PENSÃO POR MORTE 

 

 

 

 

Pensão por Morte é devido para os dependentes do Segurado, cujo Fato Gerador é o óbito do Segurado.


Os Dependentes, que são merecedores deste Benefício, devem ser inscritos no momento do óbito, do instituidor, são divididos em 3 classes, onde a classe mais próxima exclui a concessão para as mais remotas.


Na primeira classe, encontram-se as seguintes pessoas: Companheiro(a), Cônjuge, Filho(a) menor de 21 anos, com deficiência intelectual, com deficiência mental, com deficiência grave e inválido.


O Enteado, e o Menor Tutelado, menor de 21 anos, é classificado como dependente de 1ª classe, mas, de forma contrária aos demais, da mesma categoria, deve comprovar dependência econômica, para usufruir do benefício de Pensão por Morte.


Já em relação a(o) cônjuge ou Companheira(o), caso a União seja inferior a 24 meses ou o de “cujus” não tenha vertido 18 meses de TC, o(a) cônjuge/companheiro sobrevivente usufruirá de apenas 4 meses de Pensão por Morte.


Caso os referidos requisitos tenham sido preenchidos, a Pensão por Morte será concedida a(o) cônjuge ou Companheiro(a) sobrevivente , de forma vitalícia, apenas se for maior de 44 anos de idade, na Data de Início do Benefício.

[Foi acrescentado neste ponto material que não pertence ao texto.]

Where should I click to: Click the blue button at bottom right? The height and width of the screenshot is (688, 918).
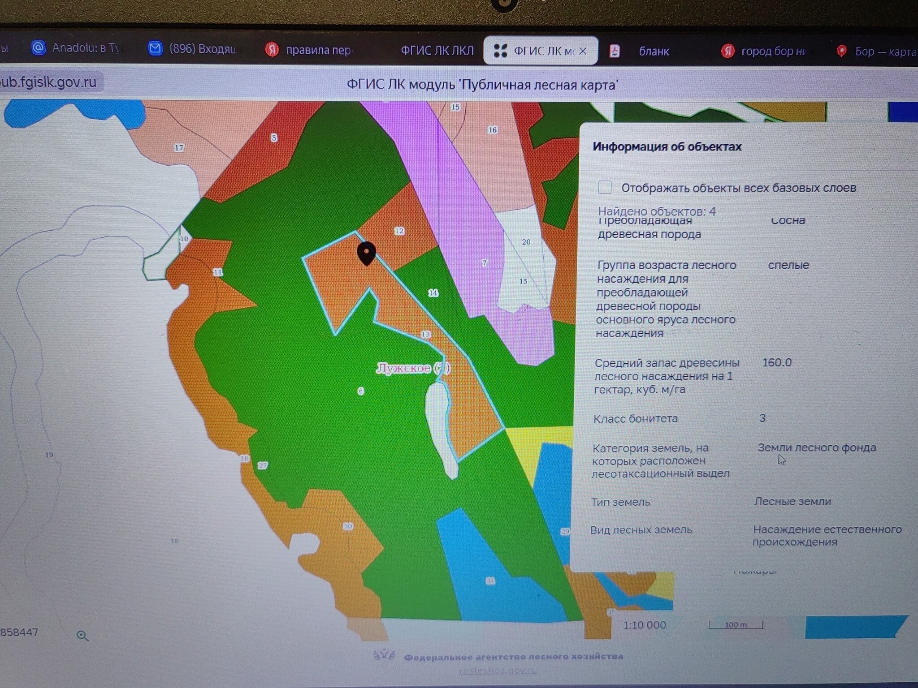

A segunda classe de dependentes é representada apenas pelos Pais. Já a terceira, é representada pelo irmão menor de 21 anos, com deficiência intelectual, mental ou grave, além do irmão inválido, nos termos do Código Civil.

Este benefício é concedido por apenas quatro meses, caso o "de cujus" tenha vertido até dezoito contribuições mensais ou se o casamento ou a união estável tiver sido iniciado a menos de dois anos antes do óbito do segurado, conforme inteligência do art. 114, V, "b", do Decreto 3.048/99. 

 

Após a Reforma Previdenciária, de meados de novembro de 2019, a Pensão por Morte deixou de ter natureza vitalícia, salvo para a(o) cônjuge ou companheiro(a) sobrevivente a partir de 44 anos de idade, ou dependentes com deficiência intelectual, mental, grave e inválido.

A Pensão por Morte, caso tenha natureza previdenciária, vale dizer, se não for decorrente de Acidente do Trabalho, Doença Profissional ou Doença do Trabalho, tem como base de cálculo o valor da Aposentadoria por Incapacidade Permanente, que, neste caso, é  sobre a alíquota de 60%, mais 2% para cada ano adicional ao 15º ano de TC, se mulher, e ao 20º ano, se homem

Não é demais sublinhar que a Pensão por Morte, de natureza previdenciária, pode ter, como base de cálculo, o valor da Aposentadoria por Incapacidade Permanente, que sofre nova incidência de alíquota de 50%, mais 10% para cada dependente, vale dizer, há um duplo corte na benesse previdenciária, que pode ser de 36%, equivalente a 60% de 60%, conforme a inteligência do art. 106 do Decreto 3.048/99. 

Por outro lado, caso a Pensão por Morte tenha natureza acidentária, o valor da benesse é majorado, pois a alíquota é de 100%, conforme o art. 26, inciso II, § 3º da EC 103/2019. O mesmo se aplica para os dependentes inválidos ou com deficiência grave, nos termos do art. 106, § 2º, do Decreto 3.048/99.